Setelah saya membaca buku Pak Soemitro tentang peristiwa Malapetaka 15 Januari (Malari), banyak isinya yang enggak benar. Sebenarnya kami ingin meluruskan hal tersebut. Tapi, karena Pak Mitro sudah meninggal, kurang adil rasanya jika kami membantah pendapatnya saat ia sudah tiada. Sebenarnya enggak tumpang tindih, malahan apa yang dilakukan Opsus itu membantu tugas-tugas ABRI jadi sinergis sifatnya. Harus dipahami, dong, kondisi Indonesia pada 1960-an kan masih serba darurat. Saat itu belum ada lembaga intelijen resmi. Baru setelah peristiwa Malari, dibentuk Badan Koordinasi Intelijen Negara (Bakin). Anggota Bakin itu pun pertama kalinya direkrut dari bekas anggota Opsus.

Benarkah Opsus "ada di belakang" peristiwa Malari, termasuk membina para demonstran seperti Hariman Siregar?

Jika benar Opsus yang mendesain Malari dan juga mengkader para demonstran, mengapa rumah Ali Moertopo dilempari batu dan dirusak demonstran? Setelah itu, para mahasiswa juga mendemo Center for Strategic and International Studies (CSIS). Masa, Opsus dibilang dalang peristiwa Malari. Memang kami sering berdiskusi dengan mahasiswa untuk membahas masalah-masalah yang ada saat itu.

Siapa saja tokoh mahasiswa yang suka berdiskusi waktu itu?

Misalnya Cosmas Batubara, Abdul Gafur, dan David Napitupulu. Saat itu, para aktivis '66 itu suka berkumpul di Raden Saleh 52. Dan di situlah markas Opsus yang pertama kali. Terkadang mereka juga berkonsultasi dengan kami mengenai aktivitas yang mereka lakukan. Karena saat itu Opsus punya banyak informasi, wajar jika mereka ke sana.

Kabarnya, Opsus juga ikut menggodok lahirnya Golkar?

Iya, benar. Memang para penggagas Golkar itu kan awalnya juga aktivis yang suka berkumpul di Jalan Raden Saleh, sehingga akhirnya Golkar lahir. Pokoknya, inti dari Golkar itu memang kami yang mempersiapkan.

Apa hubungan Opsus dengan CSIS? Benarkah lembaga itu bikinan Opsus?

Enggak, enggak begitu. Opsus kan sudah ada jauh sebelum CSIS berdiri. Memang ada bekas anggota Opsus yang lantas pindah ke CSIS ketika lembaga itu berdiri. Dia dulu berdinas di militer. Tapi saya lupa namanya. Dan pendiri CSIS kan Pak Ali dengan Pak Soedjono Hoemardani. Idenya, CSIS ini adalah wadah untuk menghimpun pemikiran-pemikiran mengenai masalah yang dihadapi Indonesia, termasuk juga strateginya.

━━━━━━━━━━

- [Petunjuk Tugas]
Tolong cetak ulang bagian wawancara tentang Opsus di atas, antara "Setelah saya membaca" dan "bekas anggota Opsus.", termasuk keduanya, kata demi kata tanpa perubahan.

[Catatan dari sumber data]

━━━━━━━━━━

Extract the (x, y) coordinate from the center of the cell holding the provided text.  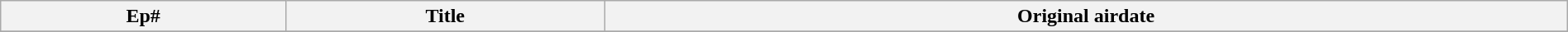
Title (445, 17)
Ep# (144, 17)
Original airdate (1086, 17)
From the cell containing the given text, extract its center point as (X, Y) coordinate. 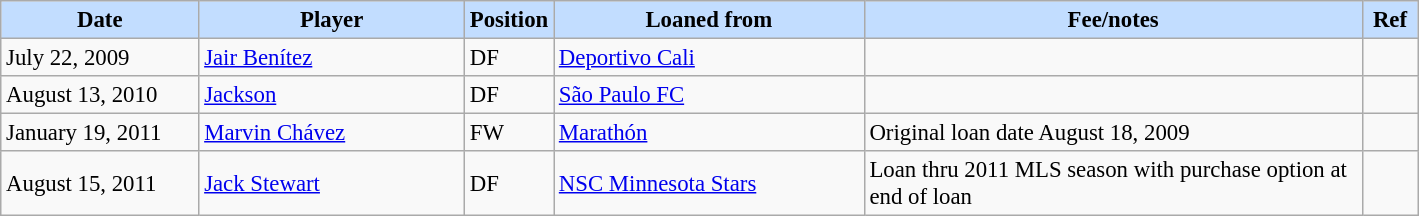
Loaned from (710, 20)
August 13, 2010 (100, 95)
Loan thru 2011 MLS season with purchase option at end of loan (1113, 184)
Date (100, 20)
Fee/notes (1113, 20)
Player (332, 20)
Deportivo Cali (710, 58)
Jackson (332, 95)
NSC Minnesota Stars (710, 184)
Jair Benítez (332, 58)
January 19, 2011 (100, 133)
São Paulo FC (710, 95)
Jack Stewart (332, 184)
FW (508, 133)
Position (508, 20)
Ref (1390, 20)
Marathón (710, 133)
Marvin Chávez (332, 133)
July 22, 2009 (100, 58)
Original loan date August 18, 2009 (1113, 133)
August 15, 2011 (100, 184)
Search for the cell housing the specified text and yield its [X, Y] center coordinate. 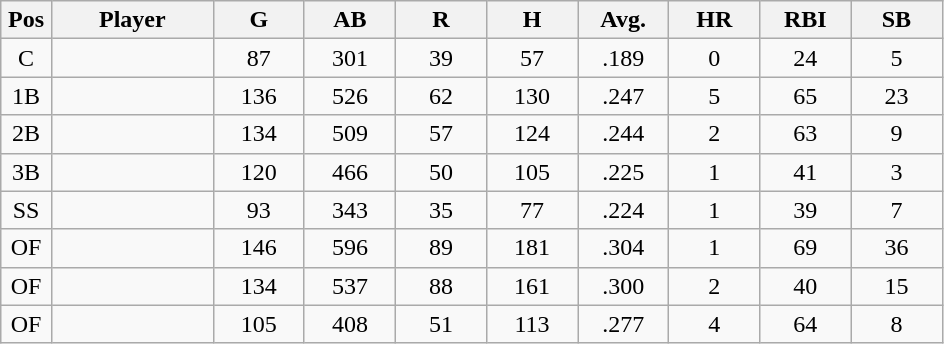
509 [350, 134]
41 [806, 172]
0 [714, 58]
24 [806, 58]
89 [440, 248]
136 [258, 96]
113 [532, 324]
124 [532, 134]
50 [440, 172]
3 [896, 172]
69 [806, 248]
120 [258, 172]
23 [896, 96]
SB [896, 20]
63 [806, 134]
181 [532, 248]
.304 [624, 248]
130 [532, 96]
R [440, 20]
301 [350, 58]
HR [714, 20]
RBI [806, 20]
1B [26, 96]
H [532, 20]
SS [26, 210]
35 [440, 210]
408 [350, 324]
65 [806, 96]
526 [350, 96]
62 [440, 96]
161 [532, 286]
15 [896, 286]
Pos [26, 20]
.189 [624, 58]
7 [896, 210]
93 [258, 210]
40 [806, 286]
51 [440, 324]
G [258, 20]
36 [896, 248]
596 [350, 248]
88 [440, 286]
466 [350, 172]
C [26, 58]
537 [350, 286]
.300 [624, 286]
.247 [624, 96]
.277 [624, 324]
2B [26, 134]
.224 [624, 210]
3B [26, 172]
77 [532, 210]
.225 [624, 172]
Player [132, 20]
Avg. [624, 20]
4 [714, 324]
8 [896, 324]
.244 [624, 134]
146 [258, 248]
87 [258, 58]
64 [806, 324]
343 [350, 210]
9 [896, 134]
AB [350, 20]
Return the (X, Y) coordinate for the center point of the cell that contains the specified text.  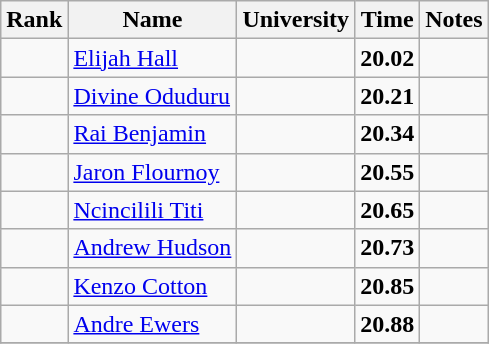
20.65 (388, 210)
20.73 (388, 248)
Notes (454, 20)
Rai Benjamin (152, 134)
20.02 (388, 58)
Divine Oduduru (152, 96)
20.21 (388, 96)
Name (152, 20)
20.88 (388, 324)
20.55 (388, 172)
University (296, 20)
Andre Ewers (152, 324)
Andrew Hudson (152, 248)
Elijah Hall (152, 58)
Ncincilili Titi (152, 210)
20.85 (388, 286)
Kenzo Cotton (152, 286)
Time (388, 20)
Rank (34, 20)
20.34 (388, 134)
Jaron Flournoy (152, 172)
Detect which cell encompasses the target text, then output its (X, Y) center coordinate. 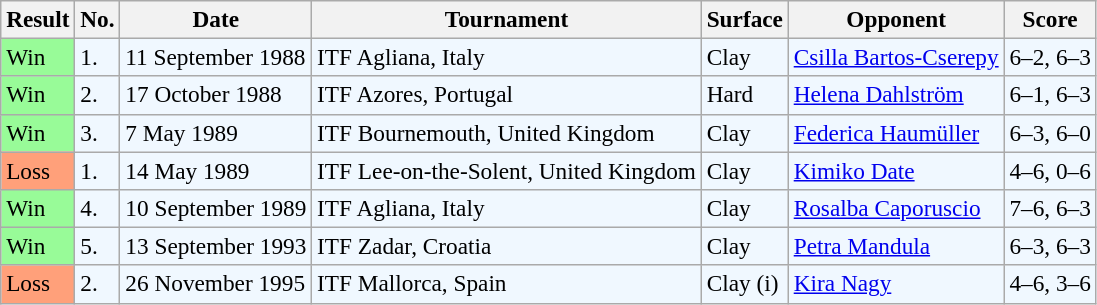
17 October 1988 (216, 95)
Result (38, 19)
6–1, 6–3 (1050, 95)
Clay (i) (744, 284)
ITF Lee-on-the-Solent, United Kingdom (507, 170)
Surface (744, 19)
ITF Zadar, Croatia (507, 246)
4–6, 0–6 (1050, 170)
6–3, 6–0 (1050, 133)
14 May 1989 (216, 170)
6–2, 6–3 (1050, 57)
Federica Haumüller (896, 133)
13 September 1993 (216, 246)
No. (98, 19)
ITF Azores, Portugal (507, 95)
Hard (744, 95)
Csilla Bartos-Cserepy (896, 57)
Opponent (896, 19)
6–3, 6–3 (1050, 246)
26 November 1995 (216, 284)
Score (1050, 19)
Helena Dahlström (896, 95)
ITF Bournemouth, United Kingdom (507, 133)
11 September 1988 (216, 57)
Rosalba Caporuscio (896, 208)
10 September 1989 (216, 208)
5. (98, 246)
4. (98, 208)
4–6, 3–6 (1050, 284)
Kimiko Date (896, 170)
7–6, 6–3 (1050, 208)
Kira Nagy (896, 284)
ITF Mallorca, Spain (507, 284)
Date (216, 19)
7 May 1989 (216, 133)
Petra Mandula (896, 246)
3. (98, 133)
Tournament (507, 19)
Extract the [x, y] coordinate from the center of the cell holding the provided text.  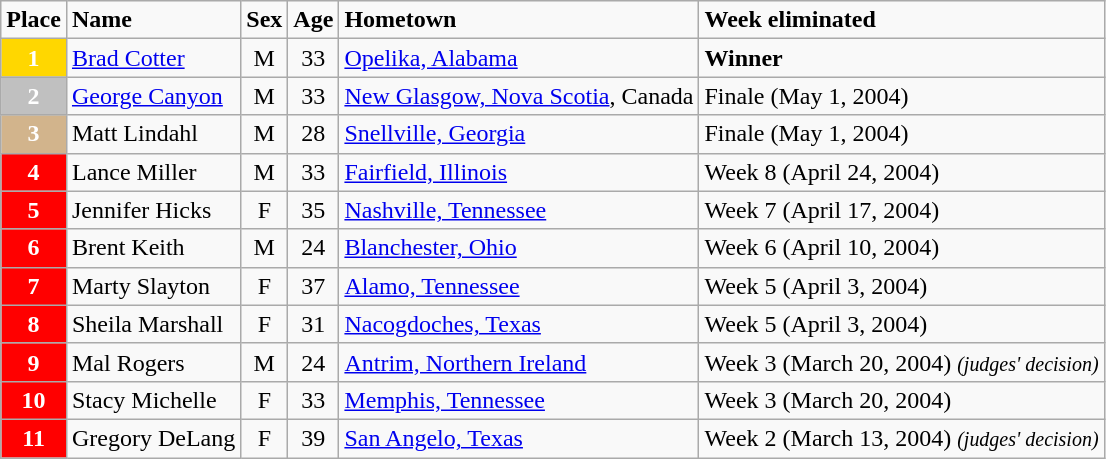
Alamo, Tennessee [519, 286]
Lance Miller [153, 172]
Stacy Michelle [153, 400]
Age [314, 20]
9 [34, 362]
Jennifer Hicks [153, 210]
3 [34, 134]
37 [314, 286]
Snellville, Georgia [519, 134]
5 [34, 210]
Week 3 (March 20, 2004) (judges' decision) [902, 362]
Place [34, 20]
Nashville, Tennessee [519, 210]
Sheila Marshall [153, 324]
Week 2 (March 13, 2004) (judges' decision) [902, 438]
San Angelo, Texas [519, 438]
New Glasgow, Nova Scotia, Canada [519, 96]
31 [314, 324]
Week eliminated [902, 20]
Name [153, 20]
8 [34, 324]
1 [34, 58]
10 [34, 400]
Brad Cotter [153, 58]
35 [314, 210]
Brent Keith [153, 248]
Winner [902, 58]
Nacogdoches, Texas [519, 324]
4 [34, 172]
Week 8 (April 24, 2004) [902, 172]
39 [314, 438]
Fairfield, Illinois [519, 172]
28 [314, 134]
7 [34, 286]
Mal Rogers [153, 362]
Blanchester, Ohio [519, 248]
Sex [264, 20]
George Canyon [153, 96]
Memphis, Tennessee [519, 400]
6 [34, 248]
2 [34, 96]
11 [34, 438]
Gregory DeLang [153, 438]
Week 7 (April 17, 2004) [902, 210]
Antrim, Northern Ireland [519, 362]
Marty Slayton [153, 286]
Week 3 (March 20, 2004) [902, 400]
Week 6 (April 10, 2004) [902, 248]
Matt Lindahl [153, 134]
Opelika, Alabama [519, 58]
Hometown [519, 20]
Detect which cell encompasses the target text, then output its [X, Y] center coordinate. 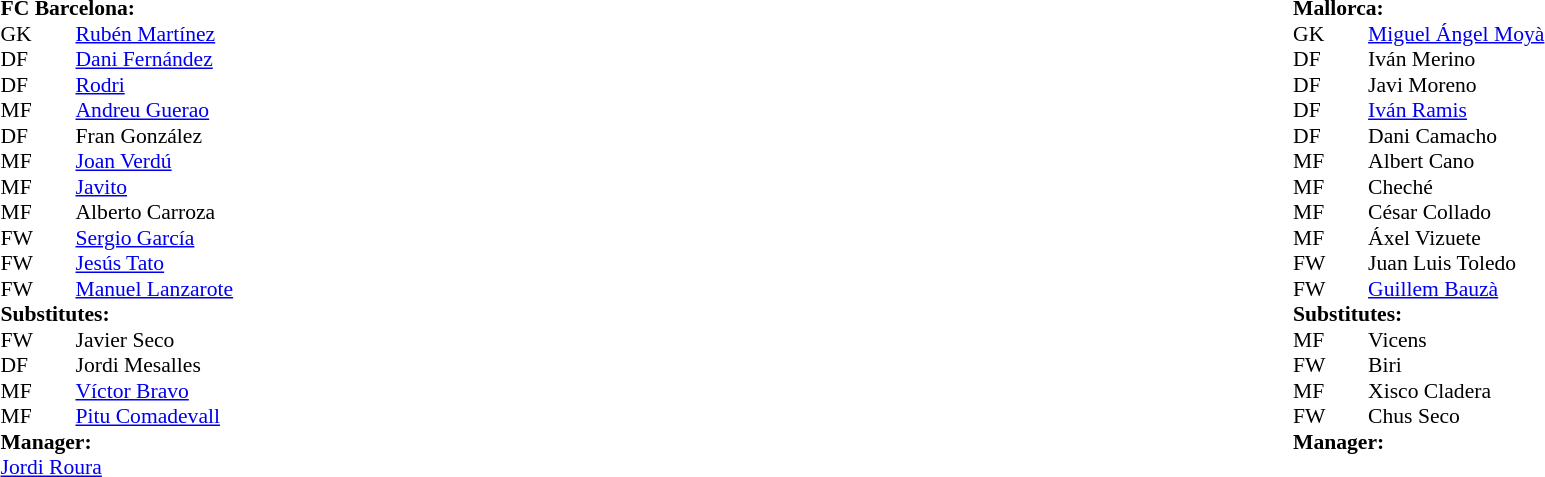
Sergio García [155, 238]
Javi Moreno [1456, 85]
Iván Merino [1456, 59]
Dani Fernández [155, 59]
Juan Luis Toledo [1456, 263]
Andreu Guerao [155, 111]
Javier Seco [155, 340]
Iván Ramis [1456, 111]
Pitu Comadevall [155, 417]
Dani Camacho [1456, 136]
Albert Cano [1456, 161]
Miguel Ángel Moyà [1456, 34]
Rubén Martínez [155, 34]
Jordi Mesalles [155, 365]
Manuel Lanzarote [155, 289]
Áxel Vizuete [1456, 238]
Cheché [1456, 187]
Rodri [155, 85]
Chus Seco [1456, 417]
Vicens [1456, 340]
Víctor Bravo [155, 391]
Fran González [155, 136]
Joan Verdú [155, 161]
César Collado [1456, 213]
Guillem Bauzà [1456, 289]
Jesús Tato [155, 263]
Javito [155, 187]
Biri [1456, 365]
Alberto Carroza [155, 213]
Xisco Cladera [1456, 391]
Return the [X, Y] coordinate for the center point of the cell that contains the specified text.  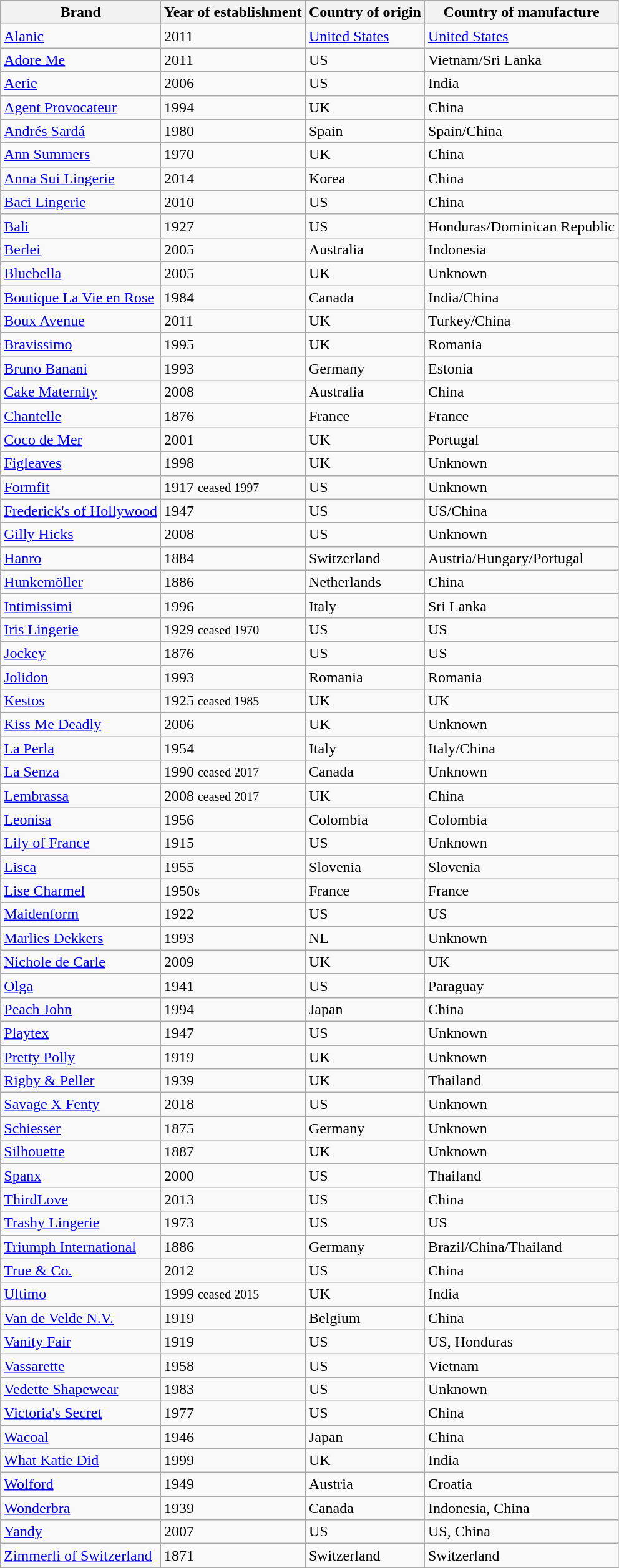
Croatia [521, 1485]
Cake Maternity [81, 392]
US, Honduras [521, 1342]
Lembrassa [81, 796]
Paraguay [521, 986]
1941 [233, 986]
Yandy [81, 1533]
Indonesia, China [521, 1509]
Wonderbra [81, 1509]
Boux Avenue [81, 321]
Andrés Sardá [81, 131]
2013 [233, 1200]
Sri Lanka [521, 606]
Rigby & Peller [81, 1081]
Austria/Hungary/Portugal [521, 558]
Jockey [81, 653]
Van de Velde N.V. [81, 1318]
Intimissimi [81, 606]
Chantelle [81, 416]
Kiss Me Deadly [81, 725]
ThirdLove [81, 1200]
Baci Lingerie [81, 202]
2012 [233, 1271]
1980 [233, 131]
La Perla [81, 749]
What Katie Did [81, 1461]
1925 ceased 1985 [233, 701]
Savage X Fenty [81, 1105]
NL [364, 938]
1917 ceased 1997 [233, 487]
Belgium [364, 1318]
Year of establishment [233, 12]
Triumph International [81, 1247]
Estonia [521, 369]
Brazil/China/Thailand [521, 1247]
Silhouette [81, 1153]
Gilly Hicks [81, 535]
Maidenform [81, 915]
1884 [233, 558]
1984 [233, 298]
True & Co. [81, 1271]
2010 [233, 202]
Hanro [81, 558]
Vietnam [521, 1366]
Italy/China [521, 749]
Victoria's Secret [81, 1413]
Figleaves [81, 464]
Marlies Dekkers [81, 938]
Bluebella [81, 273]
Country of manufacture [521, 12]
Coco de Mer [81, 440]
Agent Provocateur [81, 107]
La Senza [81, 773]
Lily of France [81, 844]
Ultimo [81, 1295]
US/China [521, 511]
Boutique La Vie en Rose [81, 298]
2018 [233, 1105]
Aerie [81, 84]
Spain/China [521, 131]
Vedette Shapewear [81, 1390]
Nichole de Carle [81, 962]
1983 [233, 1390]
Vanity Fair [81, 1342]
Iris Lingerie [81, 630]
1946 [233, 1437]
Wacoal [81, 1437]
Wolford [81, 1485]
Bruno Banani [81, 369]
Country of origin [364, 12]
1927 [233, 226]
1973 [233, 1224]
Spanx [81, 1176]
Bali [81, 226]
1999 ceased 2015 [233, 1295]
Kestos [81, 701]
1875 [233, 1129]
1929 ceased 1970 [233, 630]
2007 [233, 1533]
Lisca [81, 867]
1955 [233, 867]
1954 [233, 749]
1990 ceased 2017 [233, 773]
2000 [233, 1176]
Spain [364, 131]
Anna Sui Lingerie [81, 178]
1958 [233, 1366]
Pretty Polly [81, 1058]
Lise Charmel [81, 891]
Indonesia [521, 250]
Alanic [81, 36]
1998 [233, 464]
Trashy Lingerie [81, 1224]
2008 ceased 2017 [233, 796]
2001 [233, 440]
2009 [233, 962]
US, China [521, 1533]
1995 [233, 345]
1915 [233, 844]
Brand [81, 12]
1887 [233, 1153]
Berlei [81, 250]
1996 [233, 606]
1999 [233, 1461]
Honduras/Dominican Republic [521, 226]
Olga [81, 986]
Leonisa [81, 820]
1977 [233, 1413]
Adore Me [81, 60]
1871 [233, 1556]
Playtex [81, 1033]
Formfit [81, 487]
Frederick's of Hollywood [81, 511]
1950s [233, 891]
Netherlands [364, 582]
India/China [521, 298]
Portugal [521, 440]
1970 [233, 155]
Ann Summers [81, 155]
Hunkemöller [81, 582]
Korea [364, 178]
2014 [233, 178]
Vassarette [81, 1366]
Jolidon [81, 677]
Schiesser [81, 1129]
Austria [364, 1485]
1949 [233, 1485]
Peach John [81, 1010]
Turkey/China [521, 321]
1956 [233, 820]
Vietnam/Sri Lanka [521, 60]
Bravissimo [81, 345]
1922 [233, 915]
Zimmerli of Switzerland [81, 1556]
Detect which cell encompasses the target text, then output its [X, Y] center coordinate. 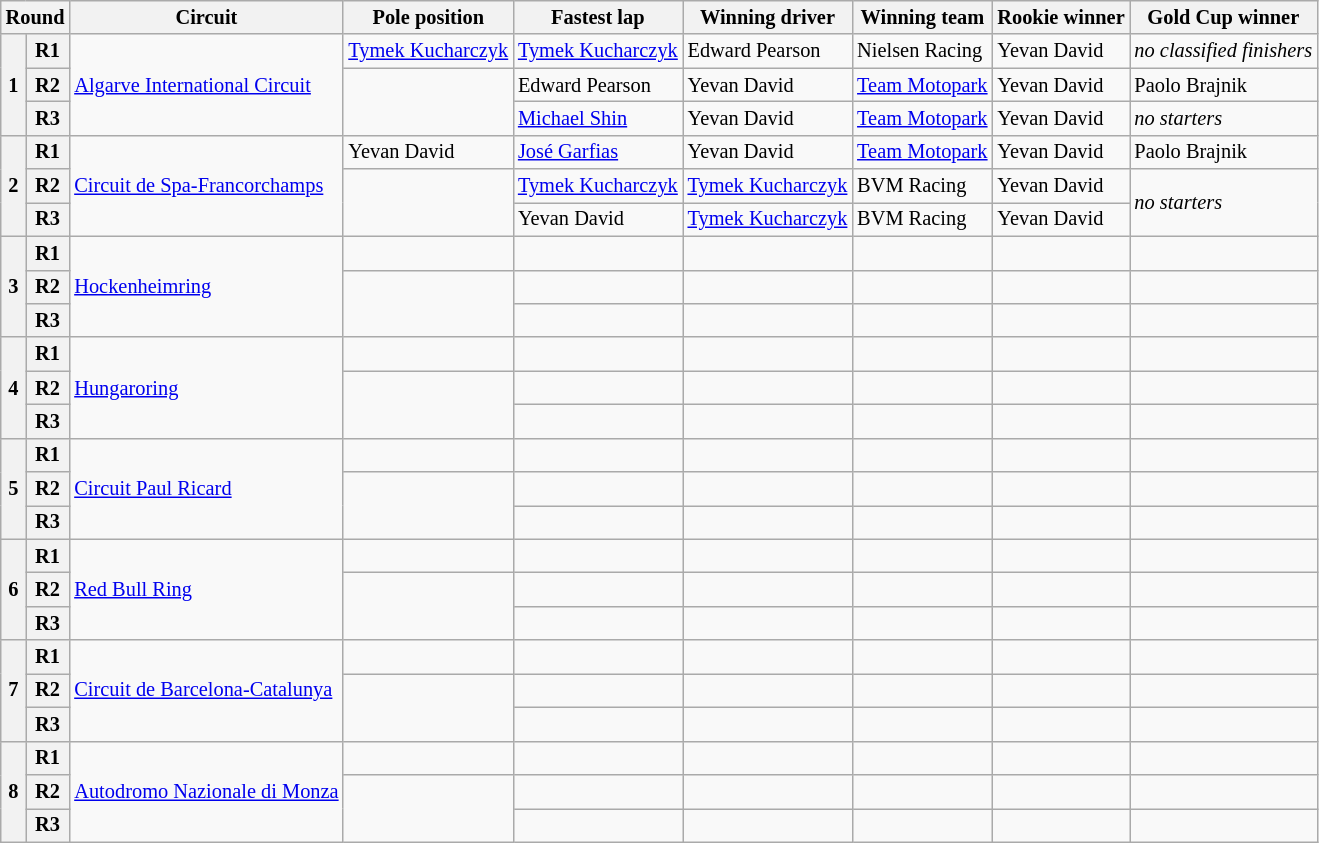
Winning driver [768, 17]
Fastest lap [598, 17]
4 [14, 388]
Pole position [428, 17]
Round [36, 17]
3 [14, 286]
5 [14, 488]
Algarve International Circuit [206, 84]
Hungaroring [206, 388]
Winning team [922, 17]
Circuit de Barcelona-Catalunya [206, 690]
Circuit [206, 17]
8 [14, 792]
Circuit de Spa-Francorchamps [206, 186]
Red Bull Ring [206, 590]
Nielsen Racing [922, 51]
José Garfias [598, 152]
Gold Cup winner [1224, 17]
Autodromo Nazionale di Monza [206, 792]
Rookie winner [1060, 17]
Michael Shin [598, 118]
Hockenheimring [206, 286]
1 [14, 84]
2 [14, 186]
no classified finishers [1224, 51]
6 [14, 590]
7 [14, 690]
Circuit Paul Ricard [206, 488]
Determine the (X, Y) coordinate at the center of the cell enclosing the given text.  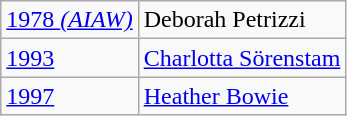
Heather Bowie (242, 96)
1997 (70, 96)
1993 (70, 58)
1978 (AIAW) (70, 20)
Charlotta Sörenstam (242, 58)
Deborah Petrizzi (242, 20)
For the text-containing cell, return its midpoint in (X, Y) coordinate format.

━━━━━━━━━━

- [Jawaban Latihan]
Setelah saya membaca buku Pak Soemitro tentang peristiwa Malapetaka 15 Januari (Malari), banyak isinya yang enggak benar. Sebenarnya kami ingin meluruskan hal tersebut. Tapi, karena Pak Mitro sudah meninggal, kurang adil rasanya jika kami membantah pendapatnya saat ia sudah tiada. Sebenarnya enggak tumpang tindih, malahan apa yang dilakukan Opsus itu membantu tugas-tugas ABRI jadi sinergis sifatnya. Harus dipahami, dong, kondisi Indonesia pada 1960-an kan masih serba darurat. Saat itu belum ada lembaga intelijen resmi. Baru setelah peristiwa Malari, dibentuk Badan Koordinasi Intelijen Negara (Bakin). Anggota Bakin itu pun pertama kalinya direkrut dari bekas anggota Opsus.